Start to finish, repeat the records exactly.
......
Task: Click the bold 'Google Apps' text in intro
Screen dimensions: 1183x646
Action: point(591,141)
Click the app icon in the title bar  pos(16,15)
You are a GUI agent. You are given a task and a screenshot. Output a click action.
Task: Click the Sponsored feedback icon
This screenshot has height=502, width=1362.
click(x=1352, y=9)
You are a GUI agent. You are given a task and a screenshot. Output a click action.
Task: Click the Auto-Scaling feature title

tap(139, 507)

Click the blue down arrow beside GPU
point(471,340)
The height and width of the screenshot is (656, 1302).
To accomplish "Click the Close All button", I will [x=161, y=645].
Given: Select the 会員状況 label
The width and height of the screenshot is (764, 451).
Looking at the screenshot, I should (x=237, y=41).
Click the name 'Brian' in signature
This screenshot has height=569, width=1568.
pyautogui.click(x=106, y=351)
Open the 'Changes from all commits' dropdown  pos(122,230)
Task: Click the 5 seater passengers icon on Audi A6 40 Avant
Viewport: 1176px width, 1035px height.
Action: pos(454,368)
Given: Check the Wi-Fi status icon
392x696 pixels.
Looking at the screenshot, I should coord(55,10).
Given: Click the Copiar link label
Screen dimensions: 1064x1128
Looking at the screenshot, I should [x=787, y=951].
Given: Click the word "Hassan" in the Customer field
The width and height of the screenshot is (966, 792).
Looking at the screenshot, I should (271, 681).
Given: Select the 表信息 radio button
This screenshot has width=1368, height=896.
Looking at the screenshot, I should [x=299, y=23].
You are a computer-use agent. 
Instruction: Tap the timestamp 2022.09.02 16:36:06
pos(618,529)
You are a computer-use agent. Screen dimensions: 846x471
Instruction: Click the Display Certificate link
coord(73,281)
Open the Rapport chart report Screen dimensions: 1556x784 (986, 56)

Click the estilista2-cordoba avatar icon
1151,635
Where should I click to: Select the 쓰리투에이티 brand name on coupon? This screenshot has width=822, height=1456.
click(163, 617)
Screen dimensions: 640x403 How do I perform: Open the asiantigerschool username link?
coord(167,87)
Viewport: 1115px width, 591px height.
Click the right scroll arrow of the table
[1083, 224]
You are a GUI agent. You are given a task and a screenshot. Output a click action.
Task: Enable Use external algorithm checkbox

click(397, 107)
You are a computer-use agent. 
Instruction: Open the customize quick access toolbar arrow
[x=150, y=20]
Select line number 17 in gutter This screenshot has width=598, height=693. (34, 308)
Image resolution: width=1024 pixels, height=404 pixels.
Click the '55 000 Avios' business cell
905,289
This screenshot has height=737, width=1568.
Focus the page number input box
......
ANSWER TO THE PROBLEM —
Task: Click the bold 'Google Apps' text in intro
Screen dimensions: 1183x646
Action: point(591,141)
Click the app icon in the title bar  pos(16,15)
You are a GUI agent. You are given a task and a screenshot. Output a click action.
Task: Click the Sponsored feedback icon
This screenshot has height=502, width=1362.
click(x=1352, y=9)
You are a GUI agent. You are given a task and a screenshot. Output a click action.
Task: Click the Auto-Scaling feature title

tap(139, 507)

Click the blue down arrow beside GPU
point(471,340)
The height and width of the screenshot is (656, 1302).
To accomplish "Click the Close All button", I will [x=161, y=645].
Given: Select the 会員状況 label
The width and height of the screenshot is (764, 451).
Looking at the screenshot, I should (x=237, y=41).
Click the name 'Brian' in signature
This screenshot has height=569, width=1568.
pyautogui.click(x=106, y=351)
Open the 'Changes from all commits' dropdown  pos(122,230)
Task: Click the 5 seater passengers icon on Audi A6 40 Avant
Viewport: 1176px width, 1035px height.
Action: pos(454,368)
Given: Check the Wi-Fi status icon
392x696 pixels.
Looking at the screenshot, I should coord(55,10).
Given: Click the Copiar link label
Screen dimensions: 1064x1128
Looking at the screenshot, I should [x=787, y=951].
Given: Click the word "Hassan" in the Customer field
The width and height of the screenshot is (966, 792).
Looking at the screenshot, I should (271, 681).
Given: Select the 表信息 radio button
This screenshot has width=1368, height=896.
Looking at the screenshot, I should [x=299, y=23].
You are a computer-use agent. 
Instruction: Tap the timestamp 2022.09.02 16:36:06
pos(618,529)
You are a computer-use agent. Screen dimensions: 846x471
Instruction: Click the Display Certificate link
coord(73,281)
Open the Rapport chart report Screen dimensions: 1556x784 (986, 56)

Click the estilista2-cordoba avatar icon
1151,635
Where should I click to: Select the 쓰리투에이티 brand name on coupon? This screenshot has width=822, height=1456.
click(163, 617)
Screen dimensions: 640x403 How do I perform: Open the asiantigerschool username link?
coord(167,87)
Viewport: 1115px width, 591px height.
Click the right scroll arrow of the table
[1083, 224]
You are a GUI agent. You are given a task and a screenshot. Output a click action.
Task: Enable Use external algorithm checkbox

click(397, 107)
You are a computer-use agent. 
Instruction: Open the customize quick access toolbar arrow
[x=150, y=20]
Select line number 17 in gutter This screenshot has width=598, height=693. (34, 308)
Image resolution: width=1024 pixels, height=404 pixels.
Click the '55 000 Avios' business cell
905,289
This screenshot has height=737, width=1568.
Focus the page number input box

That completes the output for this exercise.